## What to do
Please convert the rows below into a Markdown table with the columns Number and Row, giving each row its number and leaving out any blank lines.

## Data rows
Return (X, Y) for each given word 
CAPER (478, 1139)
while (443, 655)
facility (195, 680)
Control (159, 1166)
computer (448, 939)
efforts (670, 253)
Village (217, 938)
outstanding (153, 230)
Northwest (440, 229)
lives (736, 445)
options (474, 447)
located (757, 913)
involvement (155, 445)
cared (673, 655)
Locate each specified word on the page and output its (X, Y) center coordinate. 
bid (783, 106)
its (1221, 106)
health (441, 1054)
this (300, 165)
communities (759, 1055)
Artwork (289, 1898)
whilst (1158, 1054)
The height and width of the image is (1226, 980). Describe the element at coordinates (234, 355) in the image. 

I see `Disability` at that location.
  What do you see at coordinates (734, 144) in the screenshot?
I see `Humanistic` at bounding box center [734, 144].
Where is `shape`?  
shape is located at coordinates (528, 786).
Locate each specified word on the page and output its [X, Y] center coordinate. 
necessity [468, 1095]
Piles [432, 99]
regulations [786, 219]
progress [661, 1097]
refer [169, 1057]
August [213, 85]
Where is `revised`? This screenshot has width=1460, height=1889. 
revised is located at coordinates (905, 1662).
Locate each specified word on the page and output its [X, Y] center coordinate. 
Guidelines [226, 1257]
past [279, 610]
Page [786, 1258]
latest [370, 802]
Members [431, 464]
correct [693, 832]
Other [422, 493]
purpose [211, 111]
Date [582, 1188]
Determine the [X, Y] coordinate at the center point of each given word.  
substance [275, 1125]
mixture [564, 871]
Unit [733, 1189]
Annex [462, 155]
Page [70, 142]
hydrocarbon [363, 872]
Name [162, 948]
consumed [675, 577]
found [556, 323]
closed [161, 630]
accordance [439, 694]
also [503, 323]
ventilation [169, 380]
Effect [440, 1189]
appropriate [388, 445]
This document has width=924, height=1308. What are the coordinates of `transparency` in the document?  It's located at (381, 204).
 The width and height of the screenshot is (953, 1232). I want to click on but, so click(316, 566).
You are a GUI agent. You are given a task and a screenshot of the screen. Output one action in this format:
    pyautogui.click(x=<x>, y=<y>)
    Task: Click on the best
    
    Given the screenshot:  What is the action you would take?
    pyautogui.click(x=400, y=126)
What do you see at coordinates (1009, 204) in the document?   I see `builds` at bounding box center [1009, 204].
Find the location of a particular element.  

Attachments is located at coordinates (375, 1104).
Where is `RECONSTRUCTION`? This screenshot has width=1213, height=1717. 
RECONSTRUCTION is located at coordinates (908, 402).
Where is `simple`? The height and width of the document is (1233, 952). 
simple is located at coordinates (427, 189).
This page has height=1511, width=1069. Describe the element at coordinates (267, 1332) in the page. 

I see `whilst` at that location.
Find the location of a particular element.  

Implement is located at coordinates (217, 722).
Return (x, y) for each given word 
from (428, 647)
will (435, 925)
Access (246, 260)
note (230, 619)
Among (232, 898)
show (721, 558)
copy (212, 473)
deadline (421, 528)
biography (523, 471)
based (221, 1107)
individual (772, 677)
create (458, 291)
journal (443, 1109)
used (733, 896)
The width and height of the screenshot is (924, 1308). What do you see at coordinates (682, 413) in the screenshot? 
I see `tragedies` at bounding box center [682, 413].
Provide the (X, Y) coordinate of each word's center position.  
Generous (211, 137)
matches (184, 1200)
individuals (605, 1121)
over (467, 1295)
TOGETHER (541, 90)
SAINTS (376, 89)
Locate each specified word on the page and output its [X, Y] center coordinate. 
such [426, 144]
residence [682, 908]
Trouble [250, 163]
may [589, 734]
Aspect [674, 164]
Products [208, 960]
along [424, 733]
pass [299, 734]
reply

## Exercise solution
| Number | Row |
|---|---|
| 1 | Return (X, Y) for each given word  |
| 2 | CAPER (478, 1139) |
| 3 | while (443, 655) |
| 4 | facility (195, 680) |
| 5 | Control (159, 1166) |
| 6 | computer (448, 939) |
| 7 | efforts (670, 253) |
| 8 | Village (217, 938) |
| 9 | outstanding (153, 230) |
| 10 | Northwest (440, 229) |
| 11 | lives (736, 445) |
| 12 | options (474, 447) |
| 13 | located (757, 913) |
| 14 | involvement (155, 445) |
| 15 | cared (673, 655) |
| 16 | Locate each specified word on the page and output its (X, Y) center coordinate.  |
| 17 | bid (783, 106) |
| 18 | its (1221, 106) |
| 19 | health (441, 1054) |
| 20 | this (300, 165) |
| 21 | communities (759, 1055) |
| 22 | Artwork (289, 1898) |
| 23 | whilst (1158, 1054) |
| 24 | The height and width of the image is (1226, 980). Describe the element at coordinates (234, 355) in the image.  |
| 25 | I see `Disability` at that location. |
| 26 |   What do you see at coordinates (734, 144) in the screenshot? |
| 27 | I see `Humanistic` at bounding box center [734, 144]. |
| 28 | Where is `shape`?   |
| 29 | shape is located at coordinates (528, 786). |
| 30 | Locate each specified word on the page and output its [X, Y] center coordinate.  |
| 31 | necessity [468, 1095] |
| 32 | Piles [432, 99] |
| 33 | regulations [786, 219] |
| 34 | progress [661, 1097] |
| 35 | refer [169, 1057] |
| 36 | August [213, 85] |
| 37 | Where is `revised`? This screenshot has width=1460, height=1889.  |
| 38 | revised is located at coordinates (905, 1662). |
| 39 | Locate each specified word on the page and output its [X, Y] center coordinate.  |
| 40 | Guidelines [226, 1257] |
| 41 | past [279, 610] |
| 42 | Page [786, 1258] |
| 43 | latest [370, 802] |
| 44 | Members [431, 464] |
| 45 | correct [693, 832] |
| 46 | Other [422, 493] |
| 47 | purpose [211, 111] |
| 48 | Date [582, 1188] |
| 49 | Determine the [X, Y] coordinate at the center point of each given word.   |
| 50 | substance [275, 1125] |
| 51 | mixture [564, 871] |
| 52 | Unit [733, 1189] |
| 53 | Annex [462, 155] |
| 54 | Page [70, 142] |
| 55 | hydrocarbon [363, 872] |
| 56 | Name [162, 948] |
| 57 | consumed [675, 577] |
| 58 | found [556, 323] |
| 59 | closed [161, 630] |
| 60 | accordance [439, 694] |
| 61 | also [503, 323] |
| 62 | ventilation [169, 380] |
| 63 | Effect [440, 1189] |
| 64 | appropriate [388, 445] |
| 65 | This document has width=924, height=1308. What are the coordinates of `transparency` in the document?  It's located at (381, 204). |
| 66 |  The width and height of the screenshot is (953, 1232). I want to click on but, so click(316, 566). |
| 67 | You are a GUI agent. You are given a task and a screenshot of the screen. Output one action in this format: |
| 68 |     pyautogui.click(x=<x>, y=<y>) |
| 69 |     Task: Click on the best |
| 70 |     Given the screenshot:  What is the action you would take? |
| 71 |     pyautogui.click(x=400, y=126) |
| 72 | What do you see at coordinates (1009, 204) in the document?   I see `builds` at bounding box center [1009, 204]. |
| 73 | Find the location of a particular element.   |
| 74 | Attachments is located at coordinates (375, 1104). |
| 75 | Where is `RECONSTRUCTION`? This screenshot has width=1213, height=1717.  |
| 76 | RECONSTRUCTION is located at coordinates (908, 402). |
| 77 | Where is `simple`? The height and width of the document is (1233, 952).  |
| 78 | simple is located at coordinates (427, 189). |
| 79 | This page has height=1511, width=1069. Describe the element at coordinates (267, 1332) in the page.  |
| 80 | I see `whilst` at that location. |
| 81 | Find the location of a particular element.   |
| 82 | Implement is located at coordinates (217, 722). |
| 83 | Return (x, y) for each given word  |
| 84 | from (428, 647) |
| 85 | will (435, 925) |
| 86 | Access (246, 260) |
| 87 | note (230, 619) |
| 88 | Among (232, 898) |
| 89 | show (721, 558) |
| 90 | copy (212, 473) |
| 91 | deadline (421, 528) |
| 92 | biography (523, 471) |
| 93 | based (221, 1107) |
| 94 | individual (772, 677) |
| 95 | create (458, 291) |
| 96 | journal (443, 1109) |
| 97 | used (733, 896) |
| 98 | The width and height of the screenshot is (924, 1308). What do you see at coordinates (682, 413) in the screenshot?  |
| 99 | I see `tragedies` at bounding box center [682, 413]. |
| 100 | Provide the (X, Y) coordinate of each word's center position.   |
| 101 | Generous (211, 137) |
| 102 | matches (184, 1200) |
| 103 | individuals (605, 1121) |
| 104 | over (467, 1295) |
| 105 | TOGETHER (541, 90) |
| 106 | SAINTS (376, 89) |
| 107 | Locate each specified word on the page and output its [X, Y] center coordinate.  |
| 108 | such [426, 144] |
| 109 | residence [682, 908] |
| 110 | Trouble [250, 163] |
| 111 | may [589, 734] |
| 112 | Aspect [674, 164] |
| 113 | Products [208, 960] |
| 114 | along [424, 733] |
| 115 | pass [299, 734] |
| 116 | reply |